GUILT-FREE CONSUMER FUN FOR NODDY & VANESSA
The Japanese brought you the Nissan Figaro in the same spirit that they brought you Pokemon. Now all you have to do is go out and get one. By Linton Chiswick.The Independent, June 2000
A Japanese car with an Italian name, born out of an affection for the bygone days of British motoring – it doesn’t sound like the most trailblazing new car of the 1990’s.
Prepare to be confounded. For, long before Rover restored its tall and stately lines to the 75, or Jaguar added old-style eyes and haunches to its S-Type; before the chunky new Beetle got cute with its neo-hippy dashboard flowervase, and the Smart car crossed sensible with fun, Nissan had beaten them all to the punch.
So crowded is Japan that for a long time the length of your car was restricted unless you could prove you had access to off-road parking. Manufacturers went to great lengths to prove that good things can come in short packages, and "K-car" culture was born. All the major manufacturers continue to conjure up their own magic minis: Honda the "Beat", Mitsubishi the "Minica Dangan", Suzuki the "Cappuccino".

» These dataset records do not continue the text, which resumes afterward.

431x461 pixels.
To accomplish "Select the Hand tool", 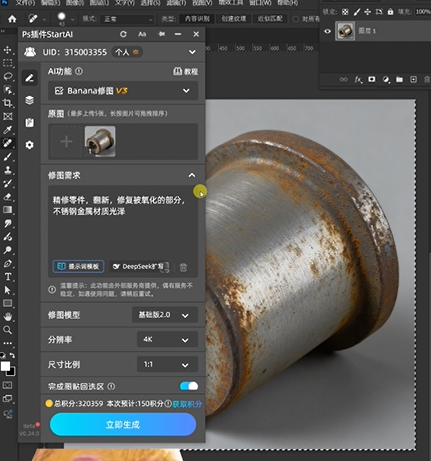I will pos(7,317).
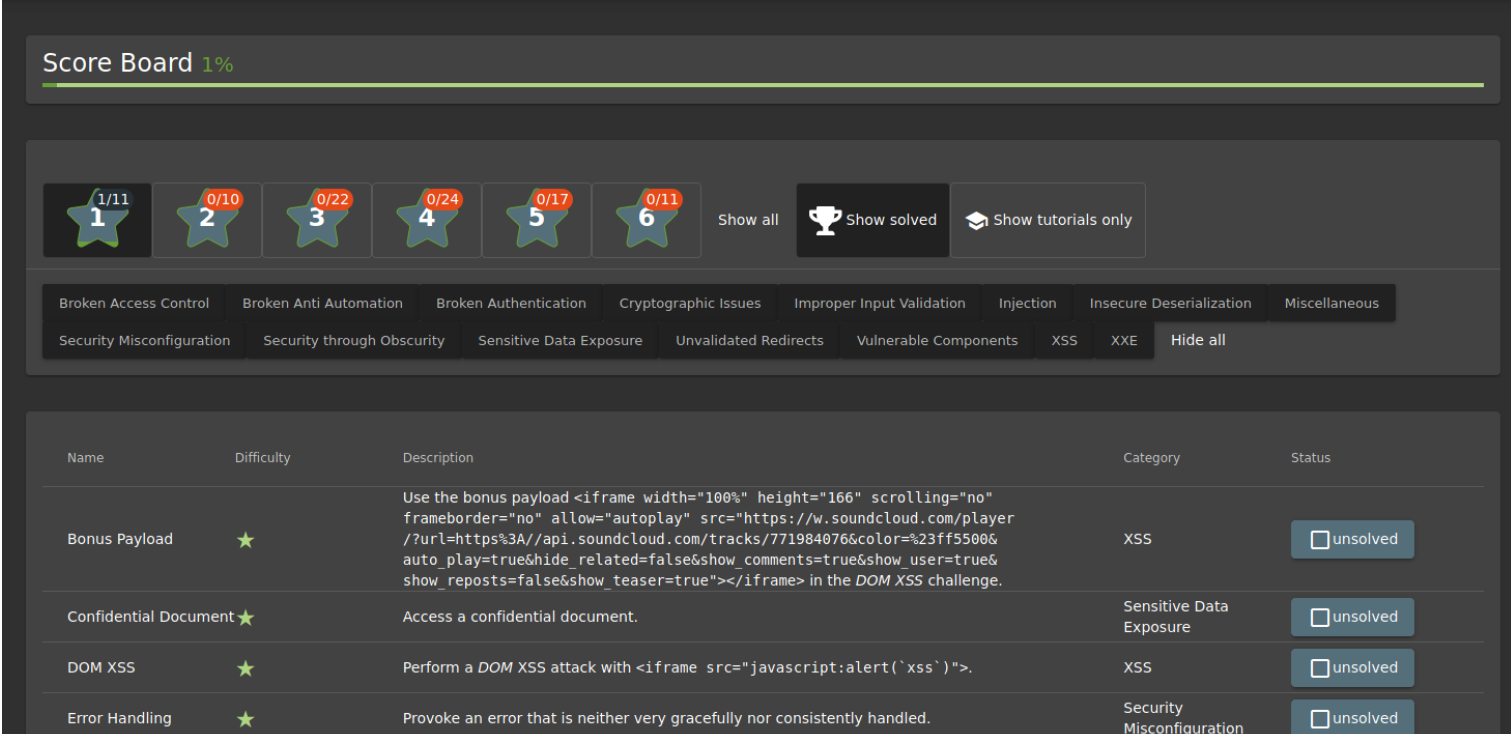1511x734 pixels.
Task: Enable the 5-star difficulty filter
Action: (x=537, y=220)
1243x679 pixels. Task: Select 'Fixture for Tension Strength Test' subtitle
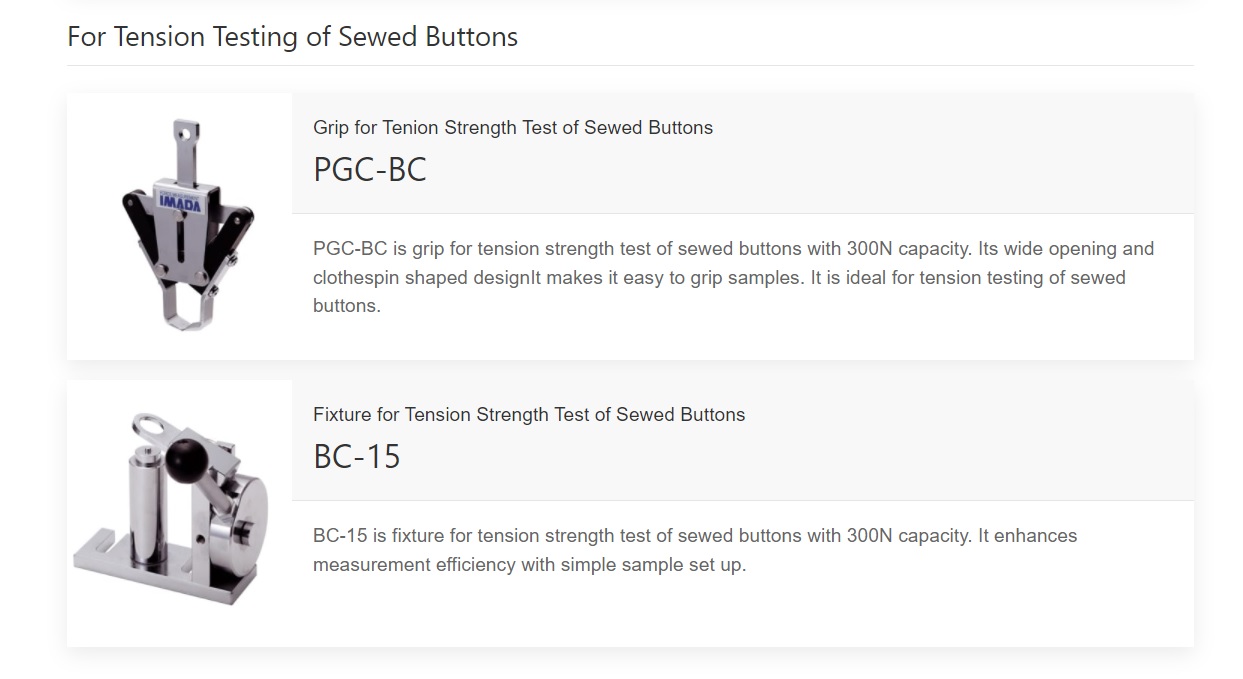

But Nissan’s Figaro is arguably the strangest Japanese sub-compact car to start appearing on British roads. Part of its appeal – for the moment, at least – is that so few people know what it is. Nissan badges are kept super-discreet; and the Figaro could, at a push, just about be a cherished original from the mid-Sixties. But it doesn’t sound like one. Cool precisely because it’s so difficult to place, the Figaro is on the brink of becoming the latest must-have media ornament – the automotive name on the lips of ad men and video directors.
The extraordinary true story is that, following the car’s acclaimed appearance at the 28th Tokyo Motor Show two years earlier, Nissan launched the Figaro in 1991, announcing a limited run of 20,000 cars and thus turning the daring, diminutive treasure into an immediate classic. There are about 126 million people in Japan, and the car was so oversubscribed from the start that Nissan resorted to an official raffle to help distribute the product fairly.
Just as the new Beetle is a Golf with curves, the Figaro is the flamboyant, transvestite younger brother of the Nissan Micra – sharing vital mechanicals, but distinguished by a penchant for dressing up as Judy Garland. And, like the sophisticated, computer-aided 75 or the S-Type, the Figaro’s retro chic is reassuringly bogus.
Slide onto the pale piped leather seats, lift the claw-shaped switch on the door, and the electric windows glide silently. Turn the white plastic one-piece steering wheel and the front tyres follow with nimble power assistance. Prod the accelerator and you climb through the 3-speed automatic gearbox with the help of a turbo-charged 1,000 c.c. engine.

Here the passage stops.